Task goal.
Can you update the items below by replacing "button" with "control", leaving everything else unchanged, and omit the pictures from your answer?

(Item coordinate data)

** Start **

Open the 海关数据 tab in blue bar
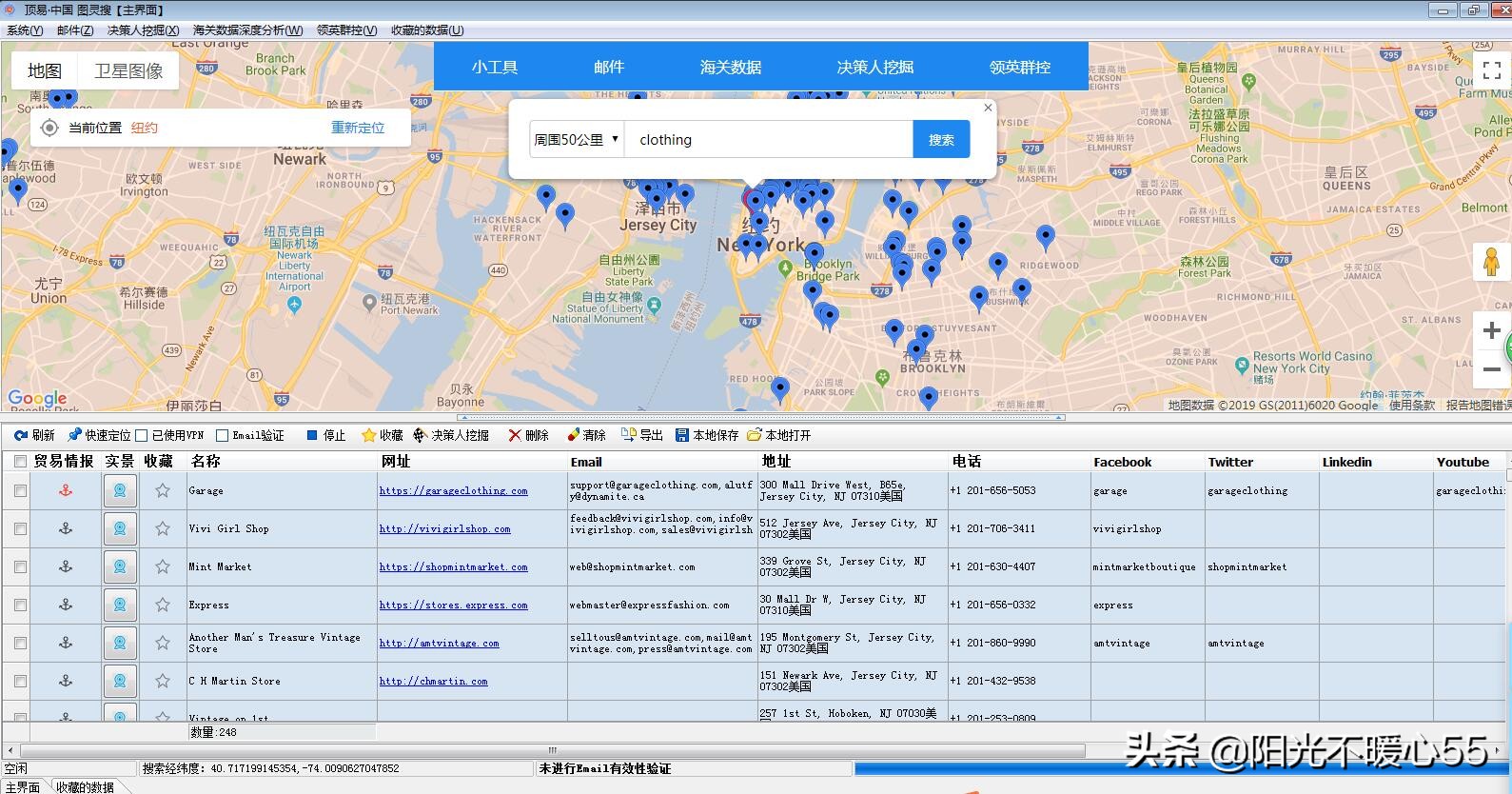 730,67
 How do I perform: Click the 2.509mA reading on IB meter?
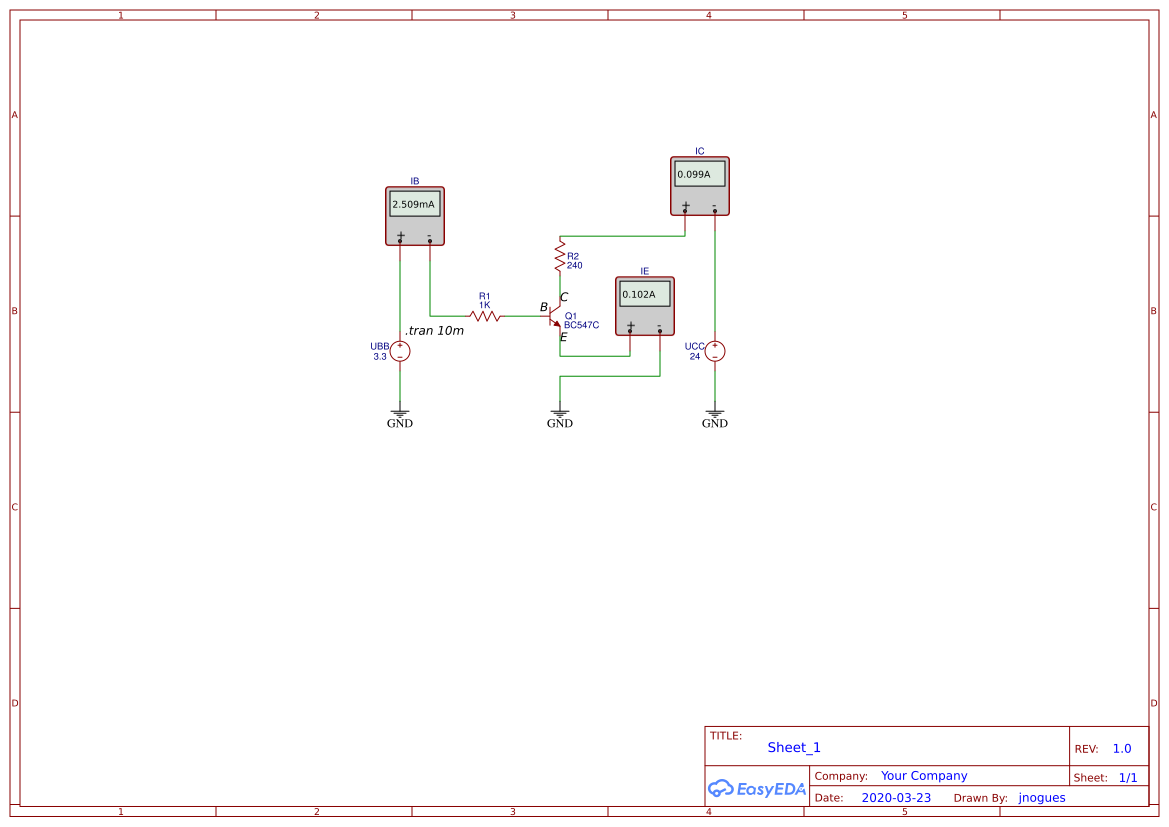coord(413,203)
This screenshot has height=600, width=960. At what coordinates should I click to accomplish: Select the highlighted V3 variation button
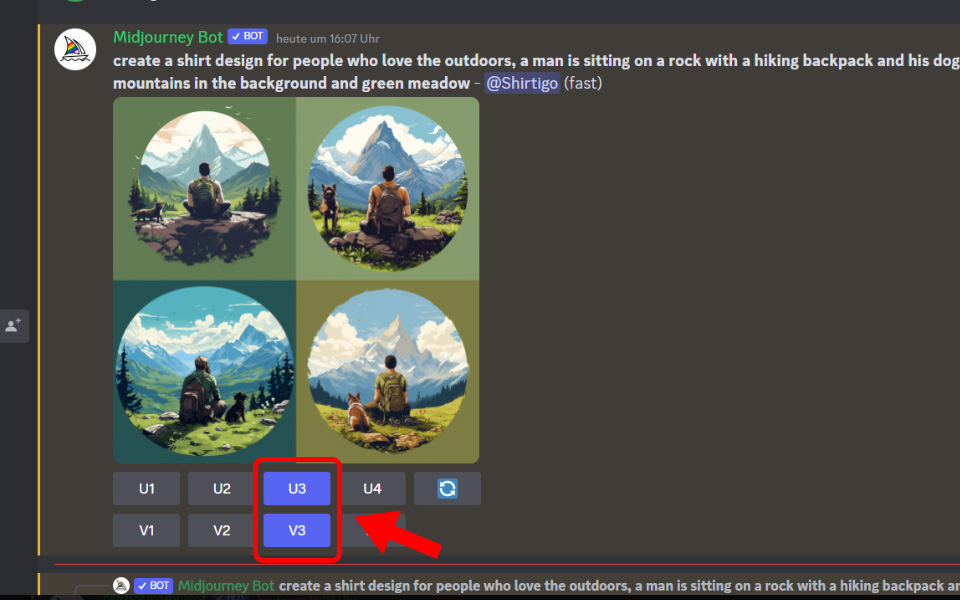(x=297, y=530)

** End **

Exercise solution.
Open the 海关数据 tab in blue bar
 730,67
 How do I perform: Click the 2.509mA reading on IB meter?
coord(413,203)
This screenshot has height=600, width=960. At what coordinates should I click to accomplish: Select the highlighted V3 variation control
(x=297, y=530)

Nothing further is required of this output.